Es decir, se trata de una obligación tributaria que se impone a todas aquellas sociedades y demás entidades jurídicas que sean residentes en territorio español.

 

¿Quién debe pagarlo?

En este sentido, se entienden por residentes en territorio español todas aquellas entidades que cumplan alguno de los siguientes requisitos:

  1. Se hubiesen constituido conforme a las leyes españolas.
  2. Domicilio social en territorio español.
  3. Sede de dirección efectiva en territorio español. Cuando en él radique la dirección y control del conjunto de sus actividades.

Existen excepciones a la obligación de declarar. Es decir, estarán exentos de cumplir con el IS de manera total determinados entes del sector público. Como pueden ser: el estado, las Comunidades Autónomas, Entidades locales y sus organismos autónomos, Banco de España, Entidades gestoras de la Seguridad Social, etc.

De manera parcial, estarán exentos las entidades e instituciones sin ánimo de lucro, benéficas o de utilidad pública. Como, por ejemplo, colegios profesionales, asociaciones empresariales, cámaras oficiales, sindicatos, partidos políticos, etc.

 

Tipo impositivo del impuesto de sociedades

Existen varios tipos impositivos o de gravamen atendiendo a las diferentes características de los sujetos obligados:

  • Tipo de gravamen general del 25% Para todas las sociedades y entidades, Cooperativas de crédito, Cajas rurales, Mutuas de seguros generales, Mutualidades de previsión social, Sociedades de garantía recíproca, Fondos de promoción de empleo, Entidades parcialmente exentas, Partidos políticos, Comunidades titulares de montes vecinales en mano común, etc.
  • Tipos de gravamen especiales, destacan:
    1. Entidades de reducida dimensión: 25%
    2. Microempresas: 25%
    3. Entidades de nueva creación (excepto las que deban tributar a un tipo inferior), que realicen actividades económicas durante los dos primeros años: 15%
    4. Cooperativas fiscalmente protegidas: 20% (los resultados extra-cooperativos irán al tipo general)
    5. Entidades sin fines lucrativos que apliquen el régimen fiscal previsto en la Ley 49/2002: 10%
    6. Sociedades y Fondos de Inversión y Fondos de activos bancarios: 1%

 

¿Cómo se calcula y cuanto hay que pagar?

Para calcular el impuesto a pagar se deberá tener en cuenta en primer lugar el gravamen que corresponde a nuestra empresa. Una vez tengamos este dato, debemos conocer lo que se denomina base imponible. Es decir, el resultado contable del año que lo conseguiremos calculando la diferencia entre los ingresos y los gastos obtenidos en el año en cuestión.

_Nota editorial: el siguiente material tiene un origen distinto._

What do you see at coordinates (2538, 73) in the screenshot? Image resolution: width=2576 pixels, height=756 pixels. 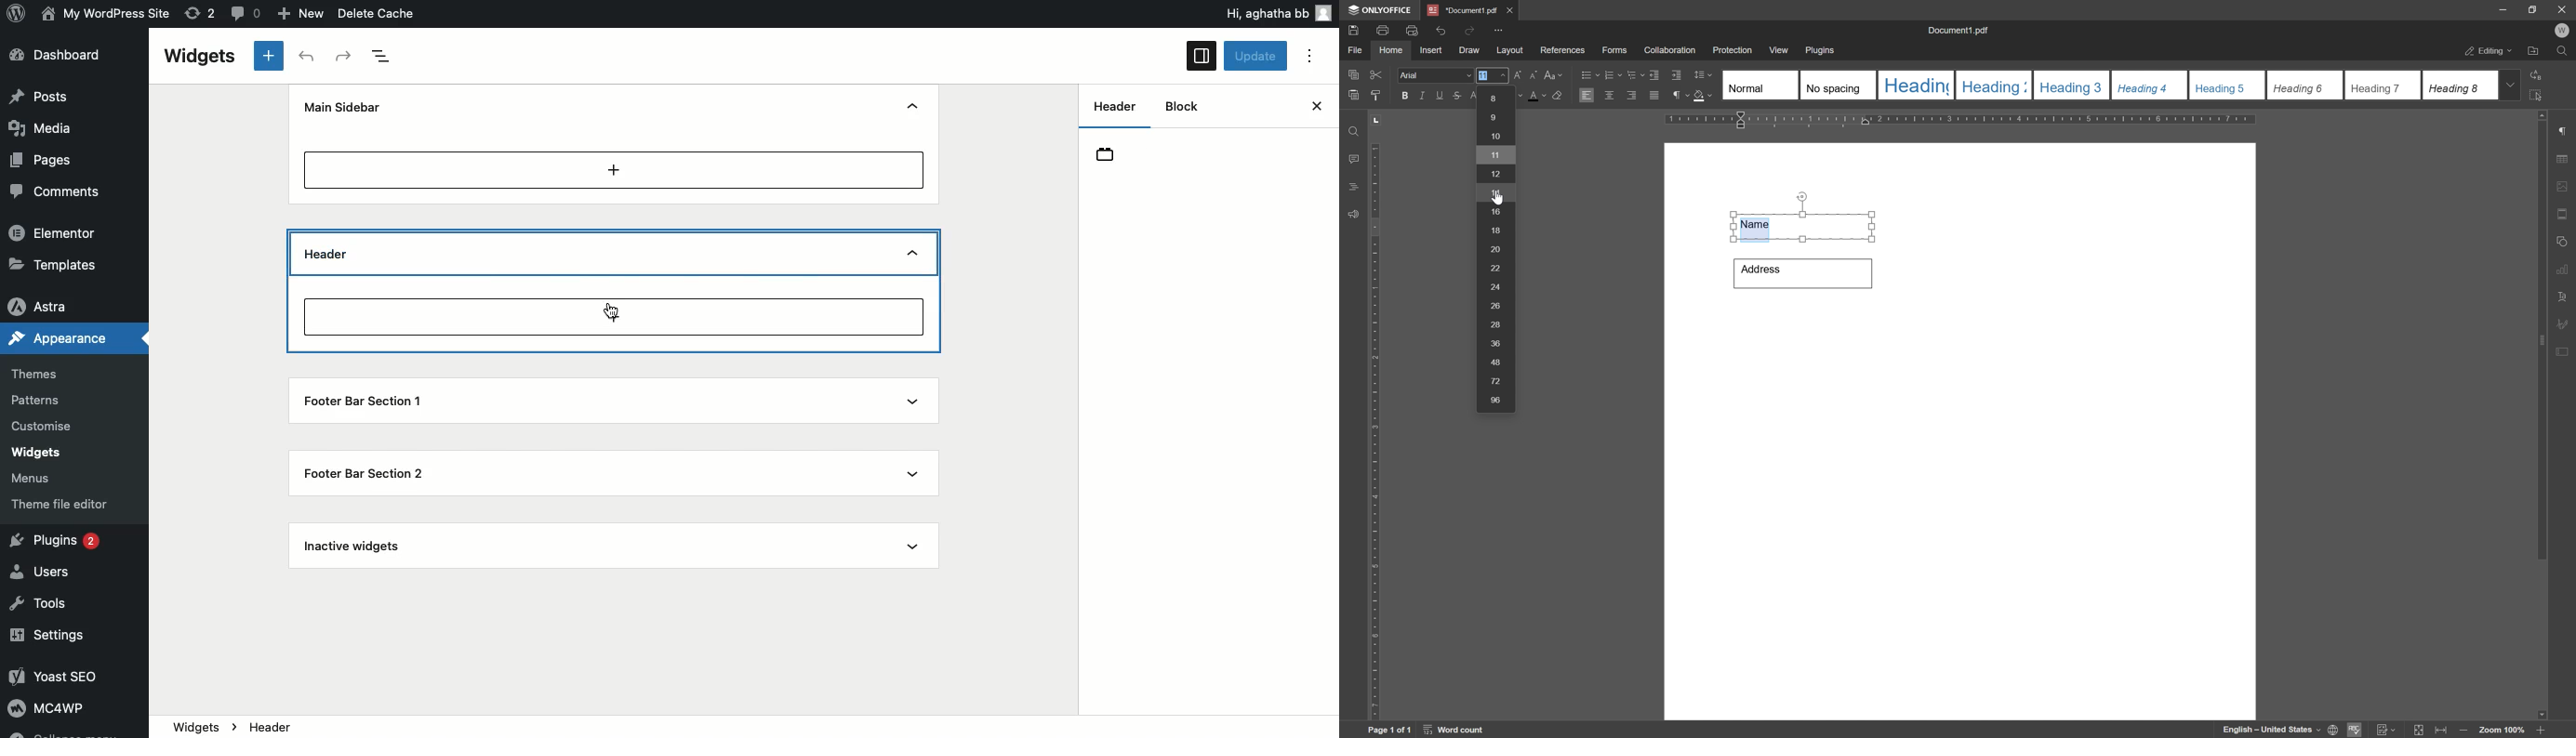 I see `replace` at bounding box center [2538, 73].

Al resultado contable le restaremos aquellos ingresos que estén exentos de pago a Hacienda como pueden ser las donaciones, las subvenciones, las cuotas de sociedades, etc. y sumaremos aquellos gastos no deducibles, la cifra resultante será nuestra base imponible.

Multiplicaremos la base imponible por el tipo de gravamen que le corresponde a nuestra compañía. El resultado será la cuota íntegra, a la que le aplicaremos las deducciones y bonificaciones que corresponden por ley para obtener nuestra cuota líquida.

Ahora debemos obtener la cuota diferencial. Para ello, las reducciones por entidades no lucrativas que correspondan, las retenciones y deducciones por inversiones de la empresa se las restaremos a la cuota líquida que hemos obtenido antes.

Si la cifra que obtenemos finalmente como cuota diferencial es positiva, la obligación de nuestra empresa será ingresar la cantidad resultante. Y si por el contrario el resultado es una cuota diferencial negativa Hacienda devolverá a la empresa dicha cantidad.

 

¿Cuándo hay que presentarlo?

El IS se puede presentar en diferentes momentos del año puesto que no tiene un plazo de presentación único para todos los obligados. Cada obligado tiene su propio plazo, en función de la fecha en que concluya su período impositivo.

La presentación de la declaración deberá efectuarse dentro de los 25 días naturales siguientes a los seis meses posteriores a la conclusión del período impositivo. Por consiguiente, como regla general, cuando se trate de contribuyentes cuyo ejercicio económico coincida con el año natural, el plazo de presentación de declaraciones queda fijado en los veinticinco primeros días naturales del mes de julio.